Il Verona non è certamente strabordante però tiene il campo e ce la mette tutta, cosa molto apprezzata dalla piazza, perché orgoglio e impegno devono sempre esserci, a prescindere dalla situazione pessima in classifica.
Il 1° tempo si chiude sullo 0-0, ma con un Verona positivo.
Il 2° tempo, però, si apre al 49esimo con la doccia fredda, complice la classica dormita difensiva e il mal posizionamento di Montipò, il Bologna segna l’1-0 con un debole piazzato di Rowe.

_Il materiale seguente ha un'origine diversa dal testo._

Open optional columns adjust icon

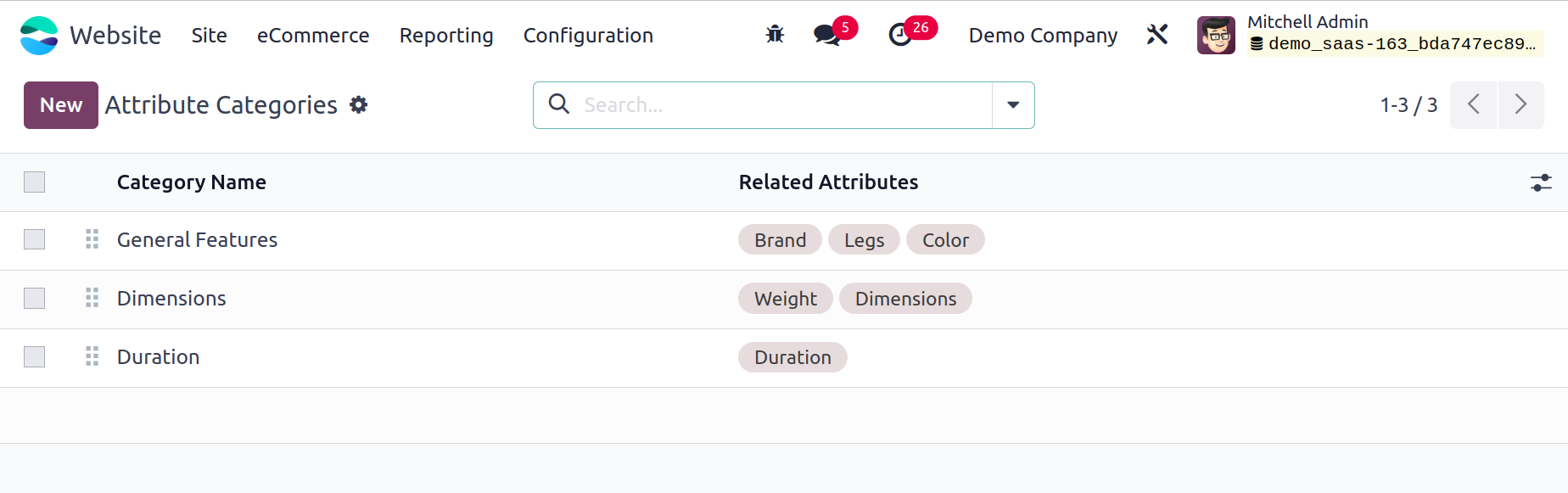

Da qui però il Verona reagisce, di spirito e con coraggio: al 53° dopo una discesa sulla fascia e una mischia in area, è Frese che dal limite dell’area raccoglie la respinta difensiva e insacca un bellissimo goal al volo per l’1-1.
Il Verona ci crede e continua a spingere, e complice una disattenzione del Bologna, Orban scende sulla fascia sinistra e mette in mezzo un fendente rasoterra perfetto per l’accorrente Bowie, autore di un’ottima partita, che con un piattone insacca il goal vittoria del 2-1.

Il Bologna ci prova, il Verona segna persino il 3-1 con Sarr, che viene però annullato, dal Var per un dubbioso, possiamo anche dire inesistente, fallo di Gagliardini ad inizio azione al limite dell’area gialloblu.
Poco male, l’ennesimo errore Var questa volta non ci penalizza e per il morale, oltre che per la classifica, questa vittoria è oro.
Oggi Verona può ricominciare a sperare
C’è ancora spazio per sperare in un’impossibile salvezza, ma davanti non ci sono queste gran squadre, e con coraggio e un po’ di fortuna si potrebbe fare il miracolo, sebbene sia durissima.
Questa vittoria però non ci deve far dimenticare le brutte figure e le difficoltà costanti delle scorse settimane, ecco perché rimane necessario ragionare e puntare sempre più sull’azionariato popolare, perché presidenti, giocatori e allenatori passano, ma il Verona e i veronesi restano, quindi investiamo su di noi e sulla nostra città.
L’Adige c’è, e speriamo anche tanti altri veronesi, vi aspettiamo!